In 2011 Deutsche Bank enjoyed revenues of €33.2 bn. In 2009 Deutsche Bank was the largest foreign exchange dealer in the world, with a market share of 21%.  We have come a long way from the view of gold as an artifact of the “bleak” and “dystopian” (as characterized by the Wall Street Journal).

On the very same day of the Deutsche Bank report Herr Dr. Jens Weidmann, president of the Bundesbank, gave a speech entitled Money Creation and Responsibility.  The Bundesbank is the only member of the ECB’s governing board to oppose Mario Draghi’s sovereign debt purchase policy, a policy disturbingly like that of Bernanke’s “Buzz Lightyear” monetary strategy of QE “to Infinity and Beyond.”

Weidmann stated that “Concrete objects have served as money for most of human history; we may therefore speak of commodity money. A great deal of trust was placed in particular in precious and rare metals – gold first and foremost – due to their assumed intrinsic value. In its function as a medium of exchange, medium of payment and store of value, gold is thus, in a sense, a timeless classic.”

Most of his speech was devoted to recounting an iconic work of German (and world) culture, Goethe’s Faust, Part II.

Let me remind you briefly of the “money creation” scene in Act One of the Second Part of Faust. Mephistopheles, disguised as a fool, talks to the Emperor, who is in severe financial distress, and says

In this world, what isn’t lacking, somewhere, though? Sometimes it’s this, or that: here what’s missing’s gold”

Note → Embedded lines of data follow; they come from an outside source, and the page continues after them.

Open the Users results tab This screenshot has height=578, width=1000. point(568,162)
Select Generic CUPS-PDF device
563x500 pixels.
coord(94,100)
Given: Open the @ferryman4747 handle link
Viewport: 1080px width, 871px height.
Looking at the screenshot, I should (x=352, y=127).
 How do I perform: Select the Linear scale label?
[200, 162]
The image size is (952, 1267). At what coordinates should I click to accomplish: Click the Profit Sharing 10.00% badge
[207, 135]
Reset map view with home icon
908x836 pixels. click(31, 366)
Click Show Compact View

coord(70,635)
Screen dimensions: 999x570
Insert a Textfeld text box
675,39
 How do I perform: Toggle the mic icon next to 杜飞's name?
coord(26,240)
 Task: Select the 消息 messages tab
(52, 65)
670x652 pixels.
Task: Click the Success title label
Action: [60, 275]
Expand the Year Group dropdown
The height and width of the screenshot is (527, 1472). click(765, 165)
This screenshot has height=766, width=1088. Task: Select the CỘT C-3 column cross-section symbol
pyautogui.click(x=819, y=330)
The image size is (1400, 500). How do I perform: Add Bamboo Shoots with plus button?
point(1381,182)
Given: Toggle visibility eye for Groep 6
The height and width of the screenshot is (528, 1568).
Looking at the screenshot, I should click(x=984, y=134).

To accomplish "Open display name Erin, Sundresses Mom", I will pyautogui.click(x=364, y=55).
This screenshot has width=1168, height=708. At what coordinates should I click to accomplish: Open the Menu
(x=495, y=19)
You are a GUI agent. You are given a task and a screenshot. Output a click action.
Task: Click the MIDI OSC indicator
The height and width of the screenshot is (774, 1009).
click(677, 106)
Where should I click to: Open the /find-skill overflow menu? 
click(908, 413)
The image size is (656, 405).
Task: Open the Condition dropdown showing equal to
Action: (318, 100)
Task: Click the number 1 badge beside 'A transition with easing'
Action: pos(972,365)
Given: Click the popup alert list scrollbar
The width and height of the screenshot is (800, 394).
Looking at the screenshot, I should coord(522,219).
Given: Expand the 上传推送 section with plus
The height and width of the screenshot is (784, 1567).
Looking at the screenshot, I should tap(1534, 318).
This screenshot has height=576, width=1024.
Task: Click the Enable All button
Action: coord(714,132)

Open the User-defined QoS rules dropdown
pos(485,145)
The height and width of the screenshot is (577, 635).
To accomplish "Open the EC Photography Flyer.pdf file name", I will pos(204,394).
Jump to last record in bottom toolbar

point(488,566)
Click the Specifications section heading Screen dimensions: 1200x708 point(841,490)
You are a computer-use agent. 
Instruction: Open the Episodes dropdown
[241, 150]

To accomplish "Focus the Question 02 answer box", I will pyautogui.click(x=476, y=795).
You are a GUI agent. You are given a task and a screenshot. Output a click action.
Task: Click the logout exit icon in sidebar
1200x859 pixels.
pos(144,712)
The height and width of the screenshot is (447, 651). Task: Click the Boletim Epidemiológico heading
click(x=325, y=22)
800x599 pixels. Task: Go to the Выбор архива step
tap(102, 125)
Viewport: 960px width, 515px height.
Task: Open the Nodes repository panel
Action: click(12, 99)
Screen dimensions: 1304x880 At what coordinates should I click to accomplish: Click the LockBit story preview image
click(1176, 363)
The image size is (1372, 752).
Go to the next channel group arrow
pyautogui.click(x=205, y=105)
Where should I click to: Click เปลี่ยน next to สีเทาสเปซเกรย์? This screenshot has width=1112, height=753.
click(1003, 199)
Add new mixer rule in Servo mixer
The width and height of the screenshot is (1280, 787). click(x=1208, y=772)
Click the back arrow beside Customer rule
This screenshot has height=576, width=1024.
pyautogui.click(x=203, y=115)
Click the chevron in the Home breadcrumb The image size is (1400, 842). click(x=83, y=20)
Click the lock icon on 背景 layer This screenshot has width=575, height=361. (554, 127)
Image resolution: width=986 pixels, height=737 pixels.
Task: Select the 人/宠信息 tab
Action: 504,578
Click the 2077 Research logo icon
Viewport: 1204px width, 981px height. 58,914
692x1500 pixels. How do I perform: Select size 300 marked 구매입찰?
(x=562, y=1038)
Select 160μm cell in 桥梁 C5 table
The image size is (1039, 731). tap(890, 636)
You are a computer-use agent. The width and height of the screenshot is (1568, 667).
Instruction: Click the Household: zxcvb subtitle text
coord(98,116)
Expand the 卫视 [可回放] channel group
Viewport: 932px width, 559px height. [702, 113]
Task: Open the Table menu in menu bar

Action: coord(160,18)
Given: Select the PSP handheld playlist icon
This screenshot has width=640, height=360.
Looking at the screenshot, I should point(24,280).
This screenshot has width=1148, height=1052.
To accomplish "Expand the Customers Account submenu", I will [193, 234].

In the commotion of the nocturnal masquerade ball, he persuades the Emperor to sign a document  – a document which Mephistopheles has reproduced over night and then distributed as paper money.

Those concerned are so overjoyed by this apparent blessing that they do not even suspect that things could get out of hand.

In the Second Part of Faust, the state can get rid of its debt to begin with. At the same time, private consumer demand rises sharply, fuelling an upswing. In due course, however, all this activity degenerates into inflation, destroying the monetary system because the money rapidly loses it value.

Even interpreting Weidmann’s remarks as mainly a critique of the ECB’s monetary promiscuity, his speech throughout treats the classical gold standard with respect, rather than — as with Mr. Bernanke — cheap disdain.

Weidmann’s praise for the integrity of gold, and indictment of paper, is not presented as a whimsical metaphor.  It is drawn from deep wells of German monetary scholarship:

The fact that Faust can indeed be interpreted in economic terms has been demonstrated, not least, by Professor Adolf Hüttl, who used to be Vice-President of the former Land Central Bank in Hesse. I am delighted that he is in attendance here today. Back in 1965, he wrote a very insightful article in the Bundesbank’s staff magazine about  “Money in the Second Part of Goethe’s Faust”.

In the mid-1980s, while teaching in Sankt Gallen, Professor Hans Christoph Binswanger – who I am pleased to say is also here today – took a similar line and brought out a book entitled “Money and Magic: a Critique of the Modern Economy in the Light of Goethe’s Faust”.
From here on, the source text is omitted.